The Washington and Idaho legislatures are in the homestretches of their respective sessions. Lawmakers are working to finalize budgets and put the finishing touches on a variety of bills.
In Washington, the Rules Committees [chaired in the Senate by Lt. Gov. Denny Heck, above] have an important role in determining which bills move on and which ones die. Today we get a Civics 101 lesson from Sen. Andy Billig [D-Spokane], a Rules Committee member.
Andy Billig: “I counted once and found there were 37 places that a bill could die along the legislative process, but really no place where it can get a direct route to becoming a law. Our founders really had this idea that it should be hard to pass a law.
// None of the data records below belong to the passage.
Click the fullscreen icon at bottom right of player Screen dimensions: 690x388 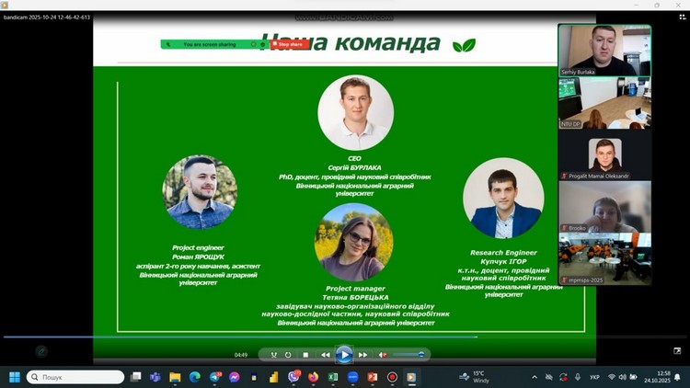tap(677, 350)
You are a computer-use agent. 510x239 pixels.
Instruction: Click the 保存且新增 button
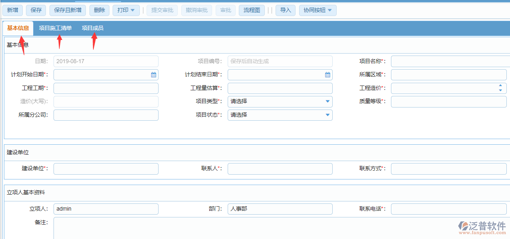pos(67,10)
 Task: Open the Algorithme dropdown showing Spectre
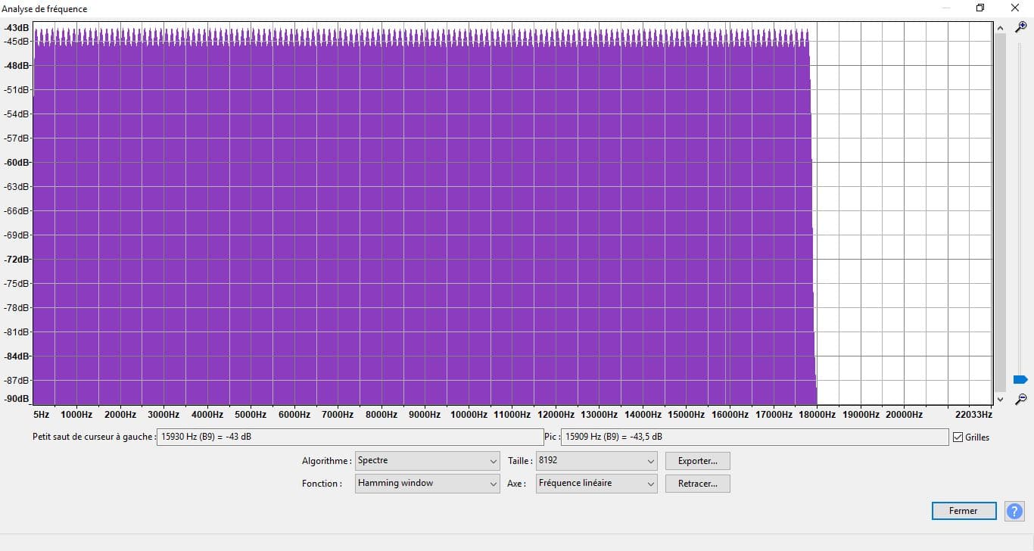(x=428, y=460)
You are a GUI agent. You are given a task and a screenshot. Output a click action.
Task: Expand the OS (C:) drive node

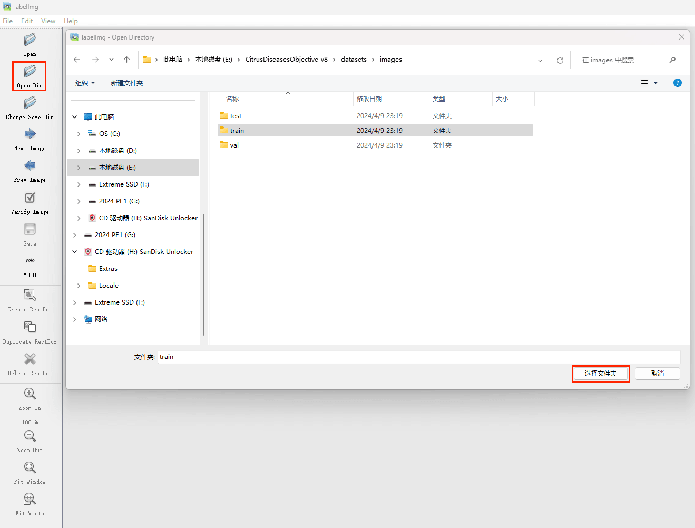coord(79,134)
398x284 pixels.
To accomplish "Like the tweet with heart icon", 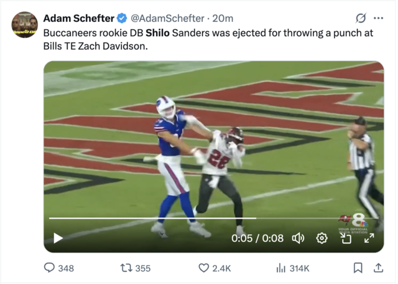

Laws are momentous and significant and they should get lots of checks and double-checks and triple-checks before they pass. One of those checks, one of those filters that a bill has to go through is the Rules Committee. It is the only committee on which the lieutenant governor serves. The lieutenant governor, who is the president of the Senate, serves as the chair and a voting member of the Rules Committee.”
Denny Heck: “Rules Committee to order. Senator Billig.”
Andy Billig: “Thank you, Mr. President. Today we’re going to do a consent package and then a small regular second reading package and then one pull per member.”
Andy Billig: “It’s the final check before it goes to the Senate floor for a vote. The Rules Committee helps us to prioritize which bills will get voted on because there often isn’t enough time to consider every bill. So a bill has to be pulled, as we call it, pulled from the Rules Committee by a Rules Committee member and then it has to be voted on and have the support of the committee.”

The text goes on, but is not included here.